I find this to be a fascinating question, and one worth reflecting on if you want to achieve successful faculty-led programs where the faculty and education abroad office get along smoothly. I also think the question becomes more relevant as the potential for tension between the two groups seems to be increasing. As the education abroad field matures and continues to professionalize, as more of us (in the EA field) earn Ph.D.’s, and as best practices in faculty-led courses expand, EA professionals believe, and rightly so, that there are better and worse ways to develop, lead, teach, and administer faculty-led courses.

And yet, faculty are used to “owning” their courses—choosing their own readings, writing their own syllabi, creating the exams, delivering the lectures. They typically do not like others interfering in what they teach and how they teach it. So, as more faculty become involved in teaching abroad, the potential for tension over ownership increases.

And yet, teaching a faculty-led course involves so much more than what is typically defined as academic content. There are providers to choose, logistics to organize, contracts to be signed, invoices to pay, budgets to develop, deadlines to set, applications to manage. The list goes on. In addition, there are important intercultural issues related to academic content that faculty may not consider, may not be versed in, or may not want to include. For example, how will a course address language issues in a country whose main language is not English? Does every course have an obligation to teach some language skills? Where does intercultural learning come in? Should a chemistry professor or a philosophy professor have to include intercultural experiences in their courses? Should they address culture shock? Then again, how can you teach abroad and leave them out? And who determines whether language skills and intercultural learning should take place in a faculty-led course?
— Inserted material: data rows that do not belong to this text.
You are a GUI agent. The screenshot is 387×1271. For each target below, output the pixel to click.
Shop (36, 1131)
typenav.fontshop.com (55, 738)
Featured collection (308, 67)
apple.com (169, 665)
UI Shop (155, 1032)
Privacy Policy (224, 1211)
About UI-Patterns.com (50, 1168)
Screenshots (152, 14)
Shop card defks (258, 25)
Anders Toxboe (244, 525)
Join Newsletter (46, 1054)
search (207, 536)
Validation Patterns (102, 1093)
Teaching abroad, unlike teaching on campus, is more of a collaboration among faculty, education abroad staff, and providers (and oftentimes registrar, business office, student affairs, disability services and others as well!). Ideally, each stakeholder has an area of expertise that is respected by others. But it doesn’t always play out that way.
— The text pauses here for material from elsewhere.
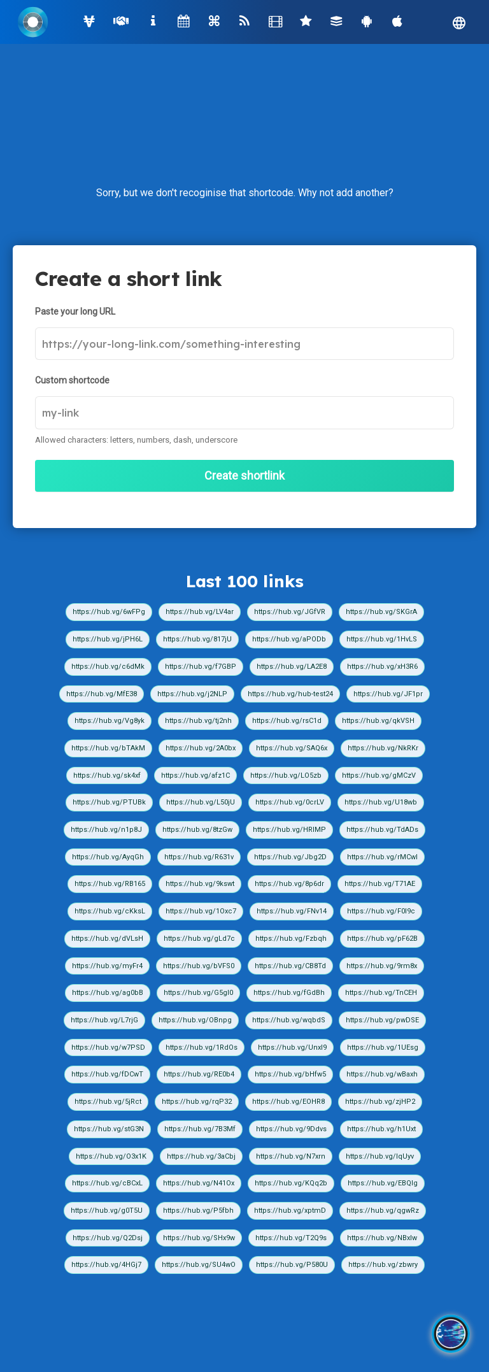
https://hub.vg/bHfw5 (290, 1074)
Questions to ask yourself are: what are your/your institution’s limits on “ownership” by faculty? Where are the non-negotiable areas? Is it the need for two course leaders? An assurance of good risk management procedures? A need for written contracts? A requirement to pay all expenses in US dollars? In other words, where can you be flexible when faculty raise the “ownership” flag and where must you institute standardized policies?

Each institution will vary on these issues, but the key things to answer for yourself and your institution is where can you bend when it comes to allowing faculty to “own” their courses and which aspects does the education abroad office “own”?

1 Comment

  1. Shaun McElhatton

    Collaboration, as you suggest, seems the only rational way to go.